I tend to agree with you on the general principles, but in this case our characters are specifically looking for a marriage partner, not just a relationship that might or might not develop into marriage. So their priorities and goals are different.
That’s true! Although I guess you still shouldn’t rush it if you’re unsure. I guess in that case it would’ve been better to just break it off? But I also didn’t really understand why her calling him in a panicked way changed his opinion, probably because he realized how much he cared about her? Still kind of iffy for me, but I guess that’s mostly because the principle behind the whole thing (=getting married as a goal) is iffy to me.
It seems to me that the phone call awakened a sort of protective instinct, and that drove 架 to move things along. To me this seems like a bit of a shaky foundation for a relationship. It might be fine if there is more substance holding the relationship together, but so far I don’t think we’ve seen much more evidence of that.

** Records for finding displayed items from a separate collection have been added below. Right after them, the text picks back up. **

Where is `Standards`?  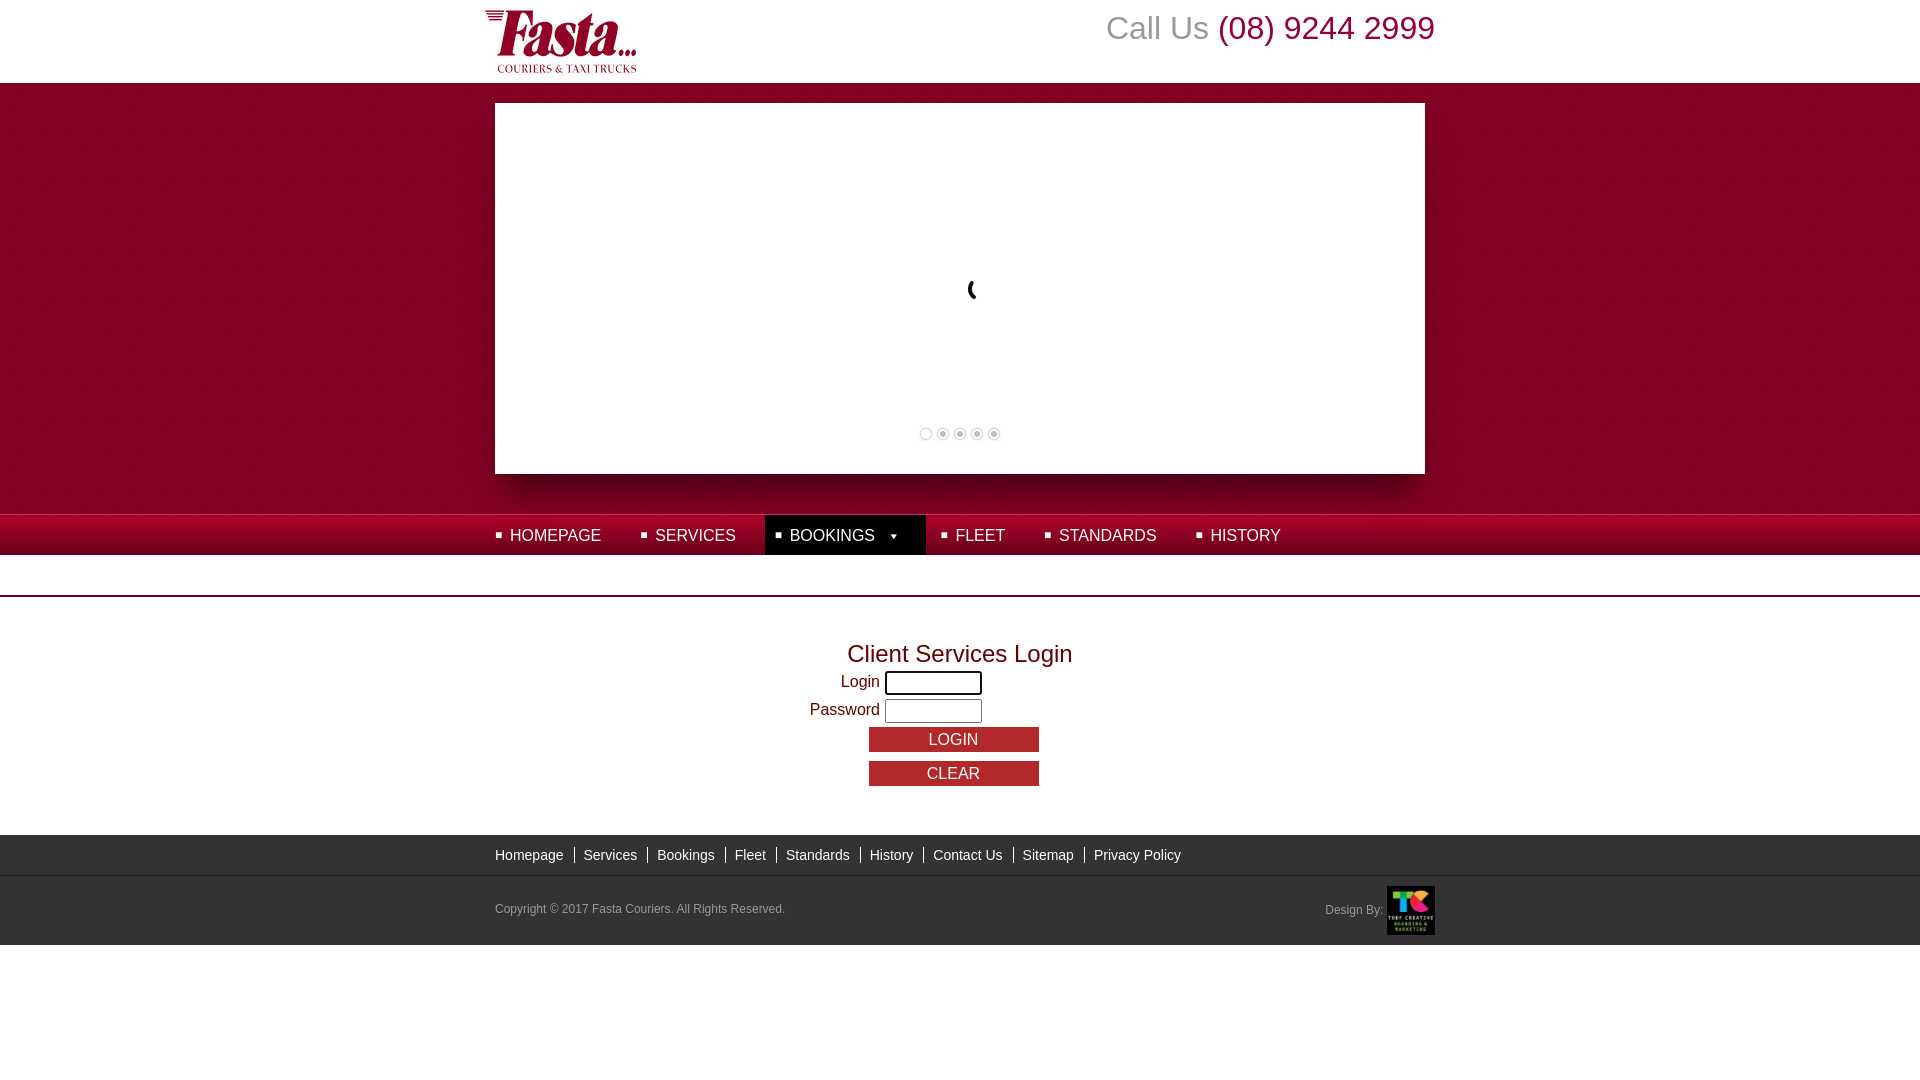
Standards is located at coordinates (818, 855).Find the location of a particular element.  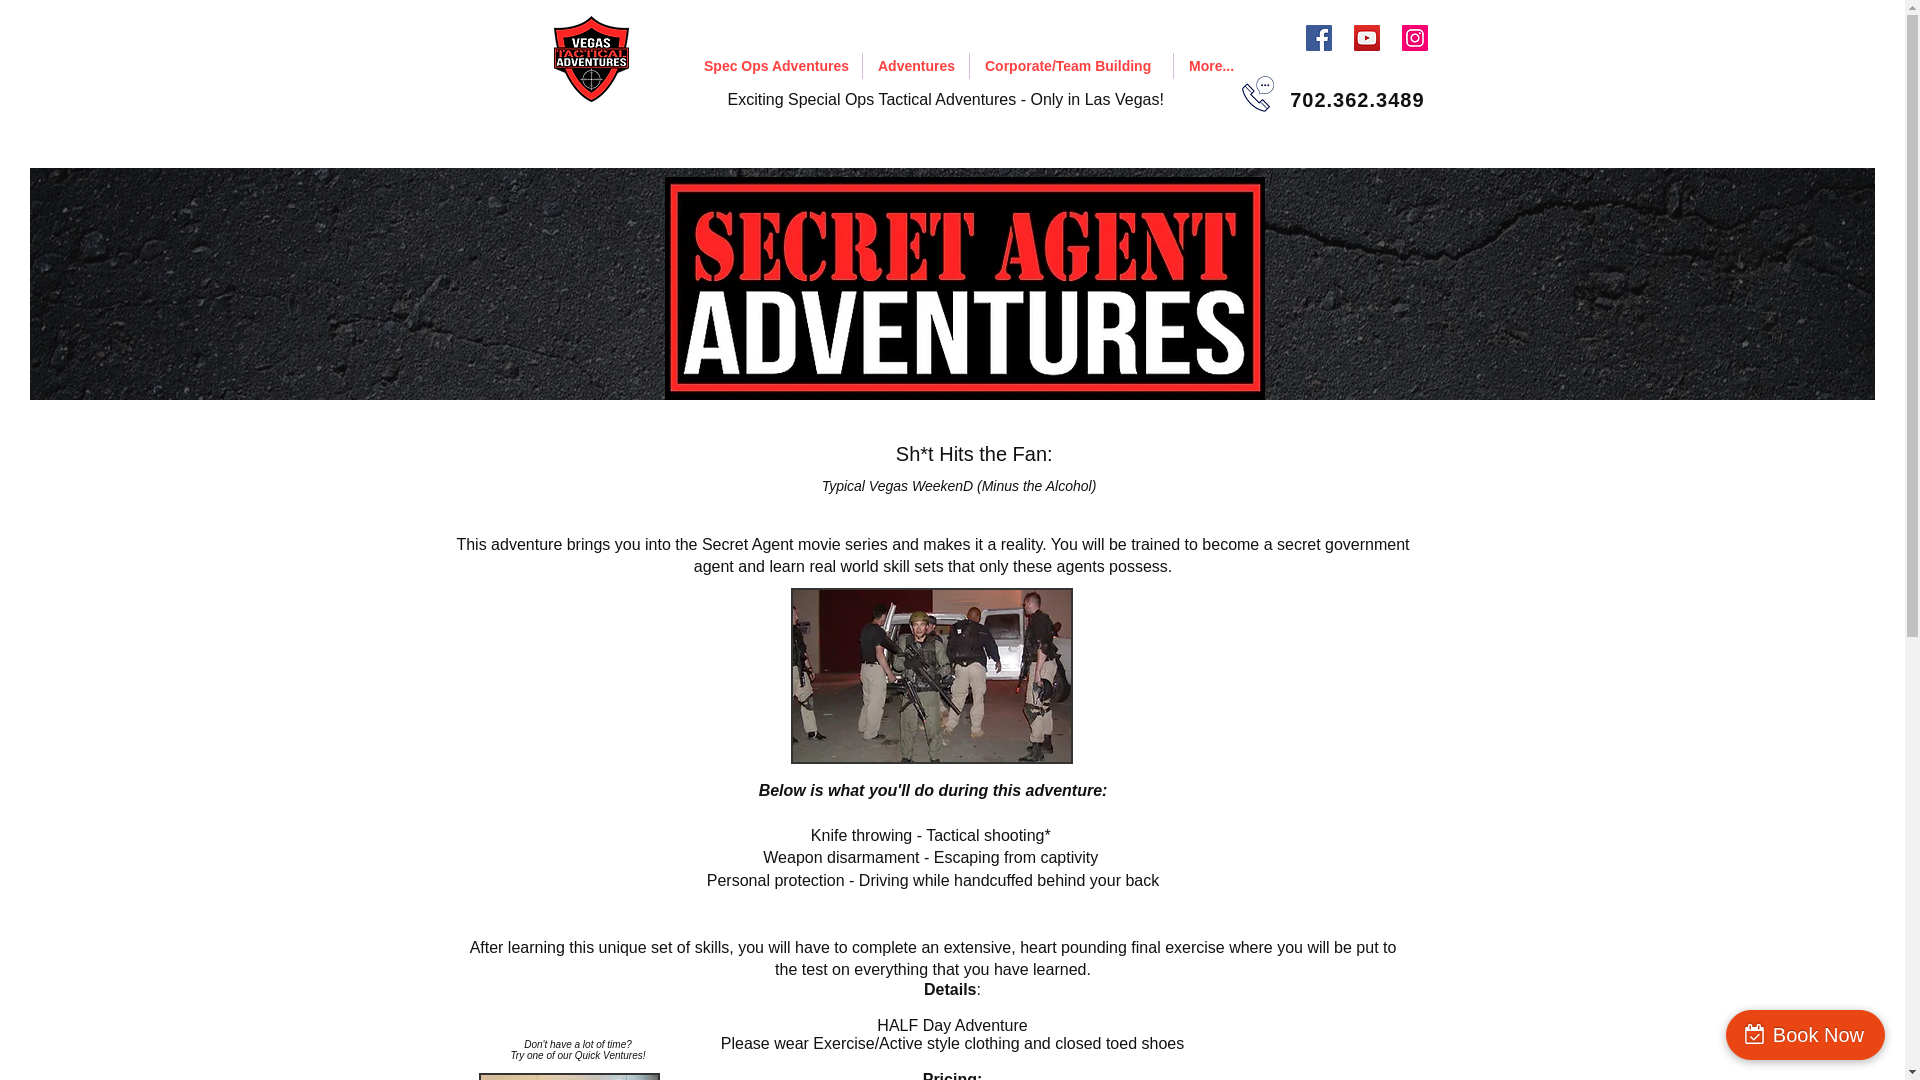

Adventures is located at coordinates (916, 65).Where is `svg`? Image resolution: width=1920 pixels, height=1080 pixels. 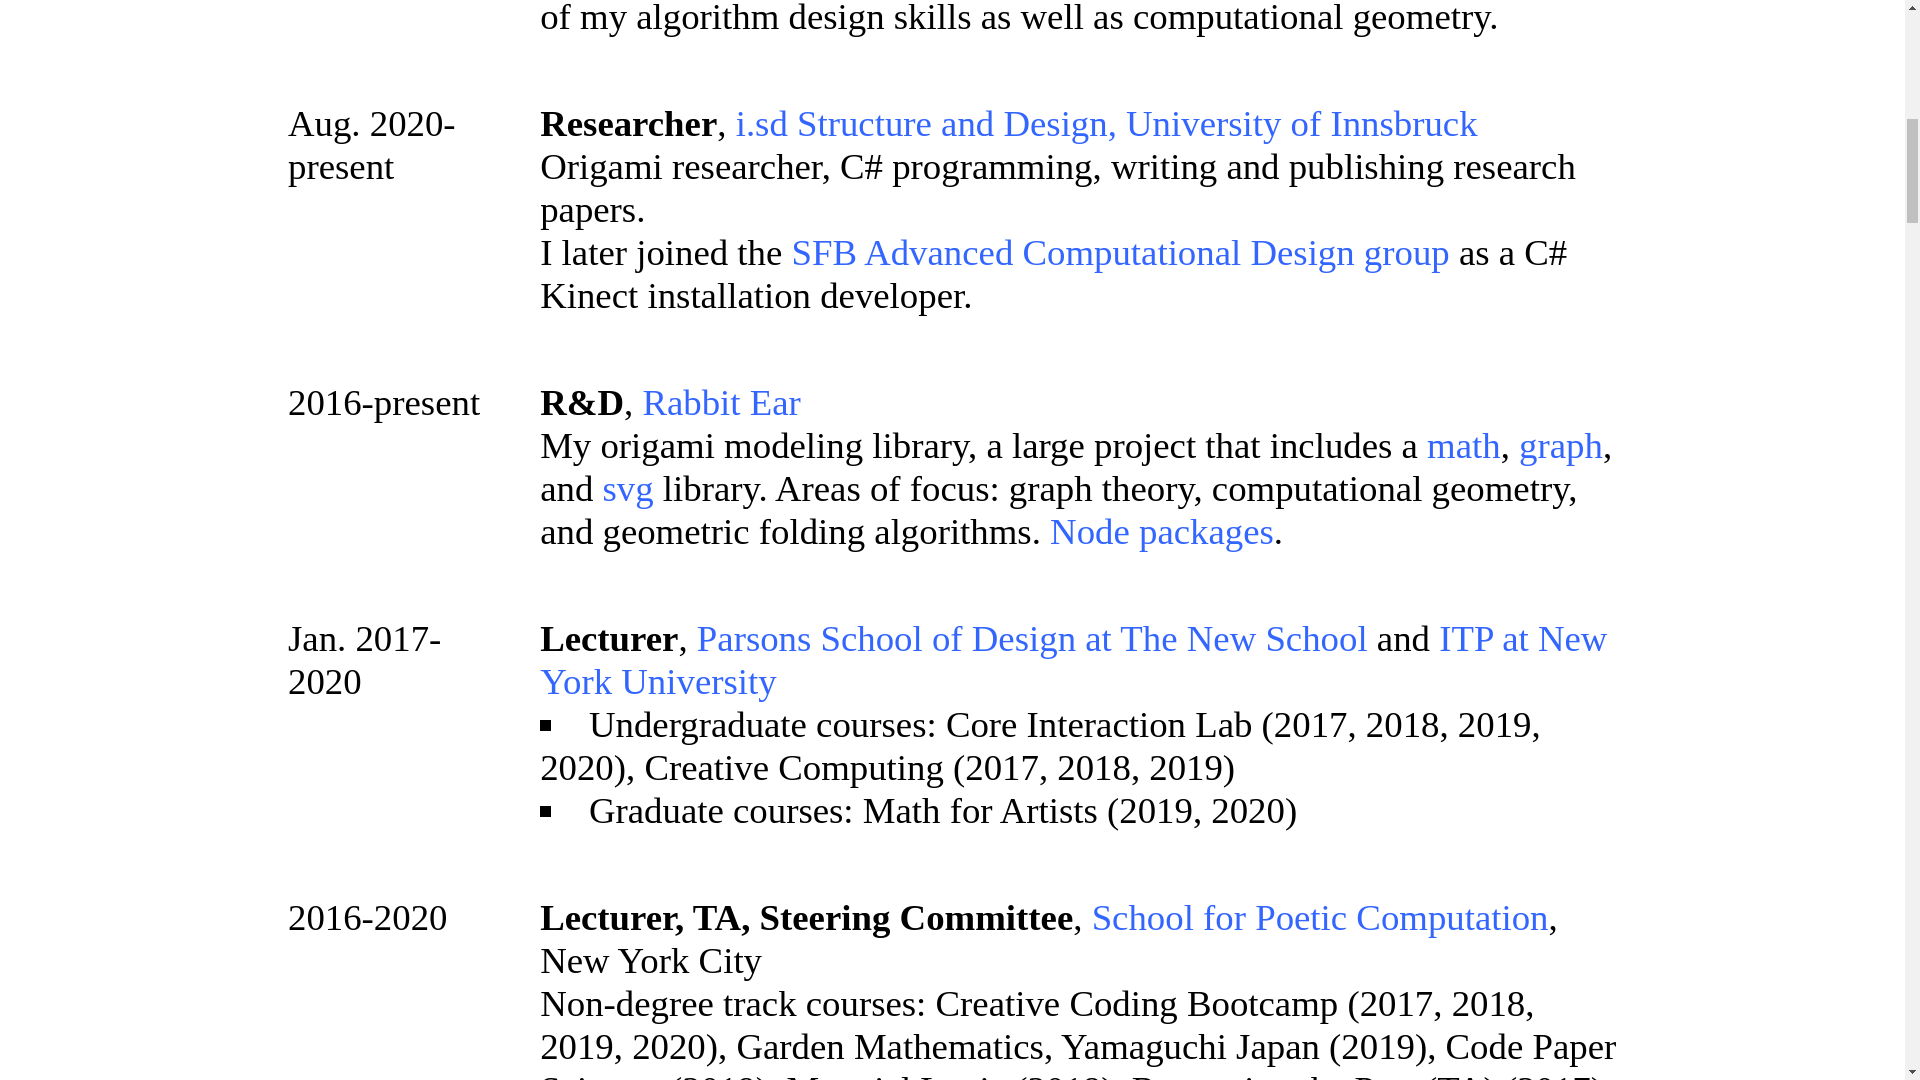 svg is located at coordinates (627, 488).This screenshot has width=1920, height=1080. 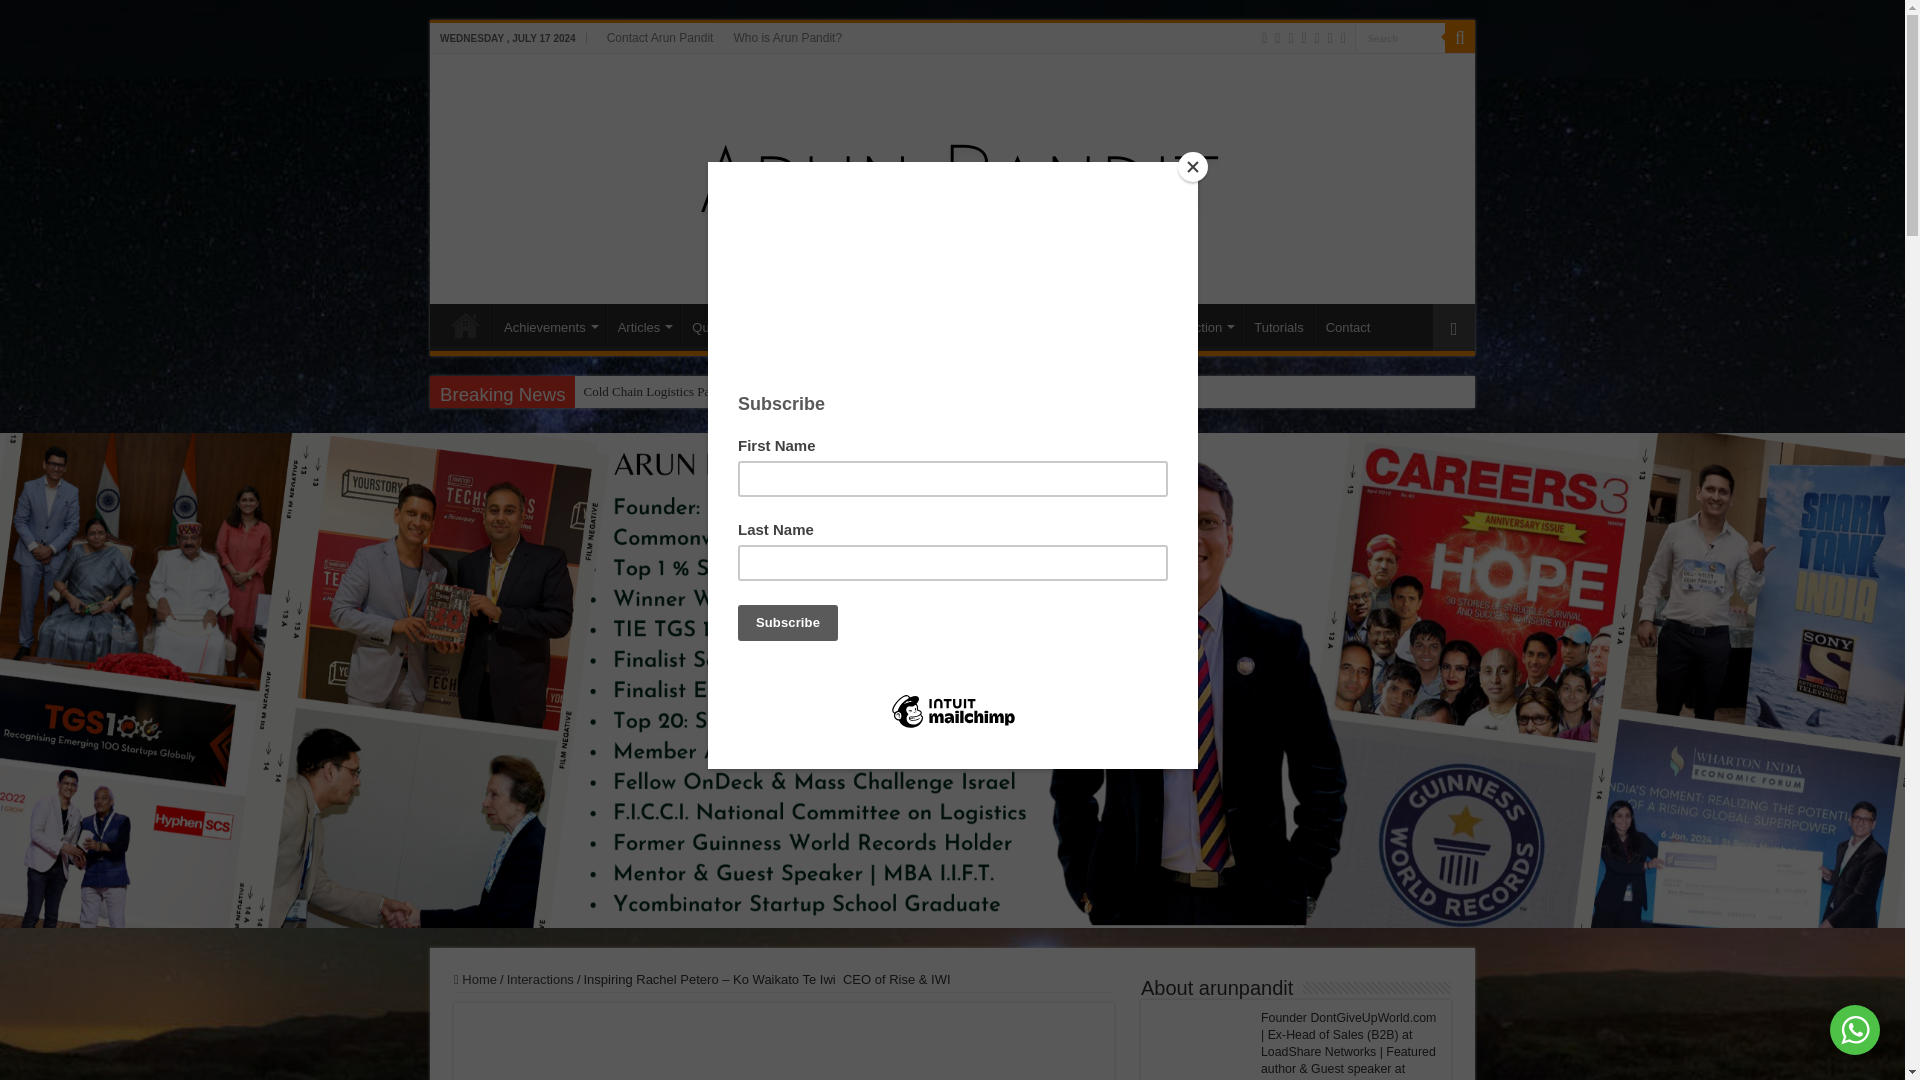 I want to click on Facebook, so click(x=1277, y=38).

Regarding the decisiveness question, as a single man in my late 20s 1-2 years of dating seems like way too short of a timeline for committing to marriage, but I’m really interested in hearing the different perspectives and I’m curious to see how it plays out. I do understand where 架’s friends are coming from, and I feel like age may drastically change peoples’ viewpoints.
Yeah… getting married without have lived together is stupid IMO. Dating and living together are very different experiences and you can’t really predict the latter from the former.
But on the other hand I think it is a reality that people past a certain age and that want to (or feel pressured to) conform to society’s expected way of life might feel like they’re running out of time. I actually had a what-am-i-doing-with-my-life-i-m-so-late-on-schedule personal crisis myself not that long ago at about 真美’s age.